The espresso maker is very popular in many European countries. Almost every kitchen has one of these devices that can be used to brew coffee easily and cheaply. But the outcome is often bitter. Here you'll learn how we get great coffee out of the Bialetti®.
Do you want to make coffee with the portafilter machine? To prepare with the portafilter, please follow the link.
To properly prepare coffee with the espresso maker/moka pot (Bialetti®, Cilio®), you need the following equipment.
This is what you need to prepare it with the espresso maker
- Espresso maker (we use an aluminum pot because of its thermal conductivity)
- Coffee grinder
- Fine scale
- Kettle or kettle with temperature display
- Coffee beans
Everything there? Then let's get started! If you need anything else, you can find most of it in our online shop. Simply follow the links above.
1. Determine the recipe for the espresso maker
The basis for every coffee recipe is the ratio of coffee to water (brew ratio). It determines the strength and taste of your coffee. For the stovetop pot, we recommend a ratio of 1:9.5, i.e. around 10.5 g of coffee per 100 milliliters of water. We give everything in grams because we always work with precision scales.
2. Accurately weigh the amount of coffee for the espresso maker
We place our grinder on the precision scale, tare it and fill in the coffee beans until the scale shows the desired amount of 10.5 g. Here we work with 0.1 gram accuracy. You can find suitable fine scales for coffee in the shop.
Even small differences can make a significant difference in the taste of a cup of coffee. That's why we always make sure to work precisely.
3. Grinding level for coffee with the espresso maker
We choose the grinding level to be slightly finer than table salt (guide value for the Comandante coffee grinder: 20 clicks). The finer the grind, the longer it takes for the water to work its way through the ground coffee. You can find coffee grinders with homogeneous grinding results in the shop. It is important that the grinds are approximately the same size to allow for even, controlled extraction.
4. Preheat water
We heat our specified amount of water to approx. 60 °C. This ensures that the espresso pot made of the excellent heat-conducting material aluminum is not heated too much on the stove (because it is shorter). We pour the hot water into the lower part of our stove pot.
You can read about the influence water hardness has on the taste of your coffee in our guide to coffee water.
5. Pour ground coffee into the sieve
Now we put the ground coffee into the sieve without pressing it. This is important because otherwise the hot water will rise too slowly through the ground coffee, resulting in a bitter taste.
6. Heat the espresso maker
We now place our espresso maker on a stovetop and heat it with the lid open. As soon as the upper part is half full, we take the pot off the stove.

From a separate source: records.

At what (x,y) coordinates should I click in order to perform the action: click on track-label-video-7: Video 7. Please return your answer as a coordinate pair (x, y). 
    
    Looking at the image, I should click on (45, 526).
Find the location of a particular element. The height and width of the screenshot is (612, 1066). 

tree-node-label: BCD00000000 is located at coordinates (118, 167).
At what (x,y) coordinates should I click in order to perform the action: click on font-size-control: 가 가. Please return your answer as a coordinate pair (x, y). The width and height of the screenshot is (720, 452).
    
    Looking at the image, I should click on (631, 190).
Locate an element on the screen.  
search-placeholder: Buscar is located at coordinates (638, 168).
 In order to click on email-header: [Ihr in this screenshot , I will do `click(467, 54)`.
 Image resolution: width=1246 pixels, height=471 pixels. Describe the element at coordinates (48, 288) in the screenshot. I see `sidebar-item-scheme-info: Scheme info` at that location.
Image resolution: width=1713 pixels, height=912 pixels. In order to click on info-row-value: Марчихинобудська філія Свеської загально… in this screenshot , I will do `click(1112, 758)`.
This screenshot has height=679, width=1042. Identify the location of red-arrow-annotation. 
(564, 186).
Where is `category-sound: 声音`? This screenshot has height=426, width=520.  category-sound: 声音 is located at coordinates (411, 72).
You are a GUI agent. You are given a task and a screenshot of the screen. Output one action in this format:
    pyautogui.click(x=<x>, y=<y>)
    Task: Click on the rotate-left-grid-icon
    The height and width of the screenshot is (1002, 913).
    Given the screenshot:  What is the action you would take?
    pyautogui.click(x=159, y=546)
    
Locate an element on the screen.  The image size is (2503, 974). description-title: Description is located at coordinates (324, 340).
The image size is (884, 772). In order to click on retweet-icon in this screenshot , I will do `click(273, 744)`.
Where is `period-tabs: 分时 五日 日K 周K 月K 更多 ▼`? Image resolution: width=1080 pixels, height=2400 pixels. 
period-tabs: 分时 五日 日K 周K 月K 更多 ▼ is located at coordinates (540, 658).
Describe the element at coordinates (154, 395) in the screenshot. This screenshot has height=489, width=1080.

The residual heat ensures that the remaining water also makes its way up and comes out of the middle of the pot as delicious coffee.
7. Try coffee from the espresso maker
Once the water has completely passed through, we pour the coffee directly into one or more cups. This cools it down a bit and the taste remains free of bitter substances. If you leave it in the pot for too long, a bitter taste can develop.
Now let's try the coffee. If it tastes as desired, we have reached our goal. If it is too bitter, we have some tips below for the next preparation.
Coffee too bitter? Here's how to adapt the recipe
For a good, balanced coffee from the espresso maker, we solve around 22% of the coffee particles from the ground coffee beans. If the coffee tastes too bitter, too many particles have ended up in the cup. If, on the other hand, it is too acidic and watery, we have dissolved too few particles.
If the coffee tastes bitter, there can be several reasons for this. Either we ground it too finely, pressed the ground coffee in the sieve, or extracted it with water that was too hot. The result is over-extraction.
We repeatedly write espresso maker or stovetop pot in the text. The latter term is more precise because no espresso comes out of the espresso pot. There is not enough pressure in the device for this (maximum 3 bar). In a portafilter machine, however, it is around 9 bar.